--- Start Page text ---

Very good words you have said here - they help to remind us of what we should stand for - and against.
To this day I get extremely mad when I wonder how our country would have turned out if Bobby Kennedy had not walked through that L.A. kitchen many years ago.
And to those dems who are thinking of deserting our party, I ask you to do only one thing before you actually vote: consider what has happened to our country's well-being over the past 5 years under the current administration.

Claire

Thanks, Lance, that's a wonderful post.

I vote for my Grandmother.

KathyF

Now this is a post I can get behind.

I don't have a Bobby Kennedy story; his name was never mentioned in my house. George Wallace was my father's god. But he hated Nixon more than he loved Wallace, and for that reason I'm a Democrat. (Well, lots of other reasons, once I figured out for myself what government was all about.)

I would like to add, if you don't like the candidates the Democrats send to the general election, have you voted (and volunteered, contributed, etc.) for a candidate in the primary? Unless you can answer yes, you really can't complain about the candidates who make it past the primary.

David Parsons

I'm not a Democrat. I'm a Socialist. I usually vote for Democrats (I've been known to vote Socialist for state offices, and back before the moral corruption of the Republicans was too plain to pretend away I voted for one or two Republican candidates for state office; on a federal level, I'm a pure (D) party line voter), but I do that because most Democrats try to turn to the side of the angels when they are forced to choose.

I've voted for the Democratic Party most of my adult life. I've contributed upward of $10,000 to various Democratic campaigns, and what do I have to show for it?

Well, my federal taxes have been lowered, so not so much of my tax dollars are going into the orgy of looting that the Evil Party is doing right now. This is like saying "oh, good, there's no wind, so I'll choke on the smoke before the fire gets me." It might be less painful, but the end result is the same.

--- End Page text ---

▶ **What you will do**:
a - In the comment thread, whom did one commenter's father regard as his god?
b - Summarize the comment thread in three sentences.
c - From the comment thread, copy the passage between "To this day" and "was all about.)", inclusive, word for word.

--- Start Provided data ---

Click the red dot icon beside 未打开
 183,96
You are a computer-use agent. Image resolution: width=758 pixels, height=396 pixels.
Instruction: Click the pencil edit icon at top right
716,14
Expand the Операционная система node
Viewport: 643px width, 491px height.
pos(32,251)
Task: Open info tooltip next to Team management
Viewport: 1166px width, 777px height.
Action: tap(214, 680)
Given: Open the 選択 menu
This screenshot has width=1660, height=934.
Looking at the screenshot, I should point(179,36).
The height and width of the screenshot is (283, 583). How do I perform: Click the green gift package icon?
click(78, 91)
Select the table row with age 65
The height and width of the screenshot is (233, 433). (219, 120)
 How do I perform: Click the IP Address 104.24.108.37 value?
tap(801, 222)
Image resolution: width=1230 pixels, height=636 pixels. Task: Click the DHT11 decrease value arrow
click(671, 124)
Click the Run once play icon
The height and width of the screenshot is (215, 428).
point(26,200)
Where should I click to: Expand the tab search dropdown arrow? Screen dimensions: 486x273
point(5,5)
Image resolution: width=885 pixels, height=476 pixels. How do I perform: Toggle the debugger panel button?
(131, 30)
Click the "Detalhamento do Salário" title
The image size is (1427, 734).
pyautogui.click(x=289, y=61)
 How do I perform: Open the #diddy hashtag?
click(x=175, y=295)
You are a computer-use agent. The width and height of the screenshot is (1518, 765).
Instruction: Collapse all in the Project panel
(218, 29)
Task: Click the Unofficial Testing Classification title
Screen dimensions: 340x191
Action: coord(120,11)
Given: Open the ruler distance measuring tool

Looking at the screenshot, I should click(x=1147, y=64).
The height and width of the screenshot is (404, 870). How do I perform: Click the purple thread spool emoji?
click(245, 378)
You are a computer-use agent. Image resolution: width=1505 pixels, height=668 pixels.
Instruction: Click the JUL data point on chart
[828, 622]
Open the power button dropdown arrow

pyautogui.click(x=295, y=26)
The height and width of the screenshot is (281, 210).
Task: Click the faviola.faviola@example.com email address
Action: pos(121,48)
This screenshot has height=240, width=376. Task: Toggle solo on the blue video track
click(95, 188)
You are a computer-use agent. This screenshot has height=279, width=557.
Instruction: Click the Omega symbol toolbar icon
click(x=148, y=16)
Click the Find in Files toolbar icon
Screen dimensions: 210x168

--- End Provided data ---

▶ **In response**:
a - George Wallace.

b - Commenters praise a post for reminding them what Democrats should stand for, and one asks Democrats thinking of leaving the party to consider how the country has fared over the past five years under the current administration. Another commenter, raised in a home that admired George Wallace, became a Democrat out of a father's hatred of Nixon and argues that people who do not take part in primaries cannot complain about the candidates who advance. A self-described Socialist who usually votes for Democrats says the thousands of dollars given to Democratic campaigns have brought little more than lower federal taxes.

c -
To this day I get extremely mad when I wonder how our country would have turned out if Bobby Kennedy had not walked through that L.A. kitchen many years ago.
And to those dems who are thinking of deserting our party, I ask you to do only one thing before you actually vote: consider what has happened to our country's well-being over the past 5 years under the current administration.

Claire

Thanks, Lance, that's a wonderful post.

I vote for my Grandmother.

KathyF

Now this is a post I can get behind.

I don't have a Bobby Kennedy story; his name was never mentioned in my house. George Wallace was my father's god. But he hated Nixon more than he loved Wallace, and for that reason I'm a Democrat. (Well, lots of other reasons, once I figured out for myself what government was all about.)